“The wife went up to consult with him, where, in a most strange manner beholding them both in blood, wild and aghast, with the instrument at hand, readily rips herself up, and perishes on the same spot.
“The daughter, doubting the delay of their absence, searches for them all, whom she found out too soon; with the sad sight of this scene, and being overcome with horror and amaze of this deluge of destruction, she sank down and died; the fatal end of that family. The truth of which was frequently known, and flew to court in this guise; but the imprinted relation conceals their names, in favour to some neighbour of repute and kin to that family. The same sense makes me therein silent also.”—Gilbert, vol. ii. p. 100.
Mr Harris of Salisbury, in his “Philological Inquiries,” says of Lillo’s tragedy:—
“It is no small praise to this affecting fable that it so much resembles the ‘Œdipus Tyrannus’ of Sophocles.
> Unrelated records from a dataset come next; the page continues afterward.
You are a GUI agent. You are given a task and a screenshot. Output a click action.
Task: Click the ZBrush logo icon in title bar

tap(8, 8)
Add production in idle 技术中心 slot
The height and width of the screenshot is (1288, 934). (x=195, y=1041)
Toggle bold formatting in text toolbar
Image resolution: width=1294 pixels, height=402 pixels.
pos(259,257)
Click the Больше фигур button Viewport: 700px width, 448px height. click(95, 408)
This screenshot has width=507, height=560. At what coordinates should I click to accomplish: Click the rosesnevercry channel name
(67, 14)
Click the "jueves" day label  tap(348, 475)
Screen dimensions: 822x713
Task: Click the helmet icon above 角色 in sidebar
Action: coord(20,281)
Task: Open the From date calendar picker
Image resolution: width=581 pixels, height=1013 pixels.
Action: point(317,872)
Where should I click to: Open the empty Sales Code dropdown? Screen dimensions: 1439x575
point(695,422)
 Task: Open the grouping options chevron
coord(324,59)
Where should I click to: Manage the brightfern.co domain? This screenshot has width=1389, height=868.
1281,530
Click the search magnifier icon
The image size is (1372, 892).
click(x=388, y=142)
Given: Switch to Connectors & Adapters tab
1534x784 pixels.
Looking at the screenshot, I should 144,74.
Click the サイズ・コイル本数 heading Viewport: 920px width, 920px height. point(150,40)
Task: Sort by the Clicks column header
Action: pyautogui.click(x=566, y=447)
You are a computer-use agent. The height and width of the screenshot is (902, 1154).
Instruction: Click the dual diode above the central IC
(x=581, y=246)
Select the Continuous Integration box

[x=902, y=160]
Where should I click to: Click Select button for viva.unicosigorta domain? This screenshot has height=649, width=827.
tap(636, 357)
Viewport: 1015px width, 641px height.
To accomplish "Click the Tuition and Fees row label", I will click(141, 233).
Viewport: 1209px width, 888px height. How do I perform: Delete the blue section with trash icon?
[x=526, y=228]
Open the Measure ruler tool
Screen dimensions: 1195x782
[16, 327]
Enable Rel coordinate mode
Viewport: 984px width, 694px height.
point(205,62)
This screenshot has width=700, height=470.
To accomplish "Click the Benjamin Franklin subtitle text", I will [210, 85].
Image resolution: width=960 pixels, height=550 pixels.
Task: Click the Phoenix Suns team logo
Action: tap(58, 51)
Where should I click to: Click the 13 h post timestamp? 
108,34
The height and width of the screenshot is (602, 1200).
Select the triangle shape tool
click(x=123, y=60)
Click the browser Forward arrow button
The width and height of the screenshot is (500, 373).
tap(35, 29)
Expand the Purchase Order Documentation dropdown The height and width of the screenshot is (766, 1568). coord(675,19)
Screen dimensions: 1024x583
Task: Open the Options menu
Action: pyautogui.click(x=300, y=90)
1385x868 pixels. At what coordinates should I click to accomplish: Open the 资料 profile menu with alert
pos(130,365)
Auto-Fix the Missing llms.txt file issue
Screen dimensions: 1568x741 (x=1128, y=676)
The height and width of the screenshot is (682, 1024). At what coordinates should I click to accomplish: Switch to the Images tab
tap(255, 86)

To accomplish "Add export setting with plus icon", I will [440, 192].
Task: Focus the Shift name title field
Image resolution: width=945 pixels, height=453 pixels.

In both tragedies, that which apparently leads to joy, leads in its completion to misery; both tragedies concur in the horror of their discoveries, and both in those great outlines of a truly tragic revolution, (according to the nervous sentiment of Lillo himself,)—
‘the two extremes of life,
The highest happiness the deepest woe,
With all the sharp and bitter aggravations
Of such a vast transition.’”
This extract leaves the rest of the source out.